— Text block —
_____
Credit: SDI Productions/Getty Images

A federal judge has affirmed an order requiring New York to allow religious exemptions to its COVID-19 vaccine mandate after a group of healthcare workers sued the state over the omission. 

The ruling was handed down Tuesday by U.S. District Judge David Hurd, who granted a preliminary injunction that bars the state’s Department of Health from interfering with the granting of religious exemptions from COVID-19 vaccination going forward. 

“The Department of Health is barred from taking any action, disciplinary or otherwise, against the licensure, certification, residency, admitting privileges or other professional status or qualification of any of the plaintiffs on account of their seeking or having obtained a religious exemption from mandatory COVID-19 vaccination,” Hurd wrote. 

The move will likely increase the use of religious vaccination exemptions and could pave the way for New York nursing home employees that were terminated or placed on leave because of the state’s strict healthcare worker mandate that went into effect in late September.

The use of religious exemptions has significantly increased across the country with it becoming a popular loophole for employees to get around the mandates.
_____
Records from a dataset

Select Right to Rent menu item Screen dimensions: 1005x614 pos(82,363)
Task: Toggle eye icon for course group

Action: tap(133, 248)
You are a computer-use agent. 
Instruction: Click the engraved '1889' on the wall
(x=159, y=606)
_____
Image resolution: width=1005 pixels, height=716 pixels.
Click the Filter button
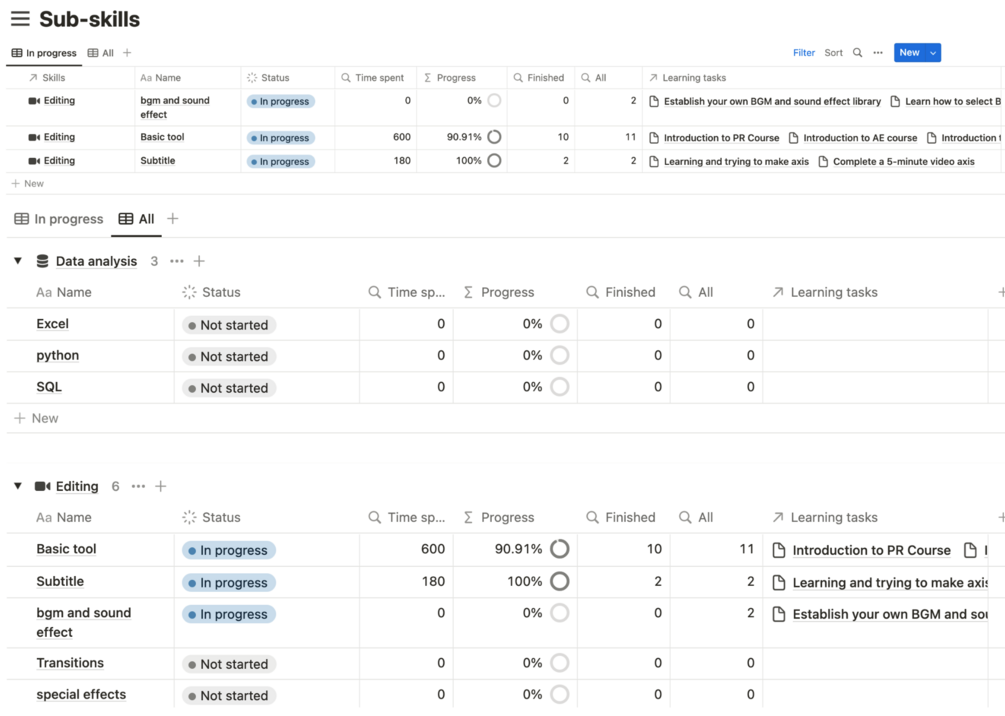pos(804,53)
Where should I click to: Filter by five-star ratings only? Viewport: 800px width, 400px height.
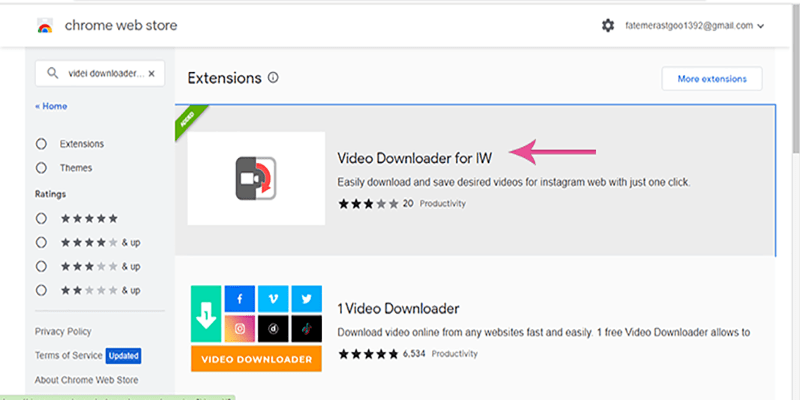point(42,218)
_____
— Instructions —
1. Answer these questions using the article on New York's COVID-19 vaccine mandate:
(a) Which judge handed down the ruling?
(b) On what day was the ruling handed down?
(c) When did the state's healthcare worker mandate go into effect?
2. Extract word for word the passage of the article on New York's COVID-19 vaccine mandate that begins at the words "The move will" and stops after "around the mandates.".
The records have no connection to the article.

— Answers per task —
1.
(a) U.S. District Judge David Hurd
(b) Tuesday
(c) Late September

2.
The move will likely increase the use of religious vaccination exemptions and could pave the way for New York nursing home employees that were terminated or placed on leave because of the state’s strict healthcare worker mandate that went into effect in late September.

The use of religious exemptions has significantly increased across the country with it becoming a popular loophole for employees to get around the mandates.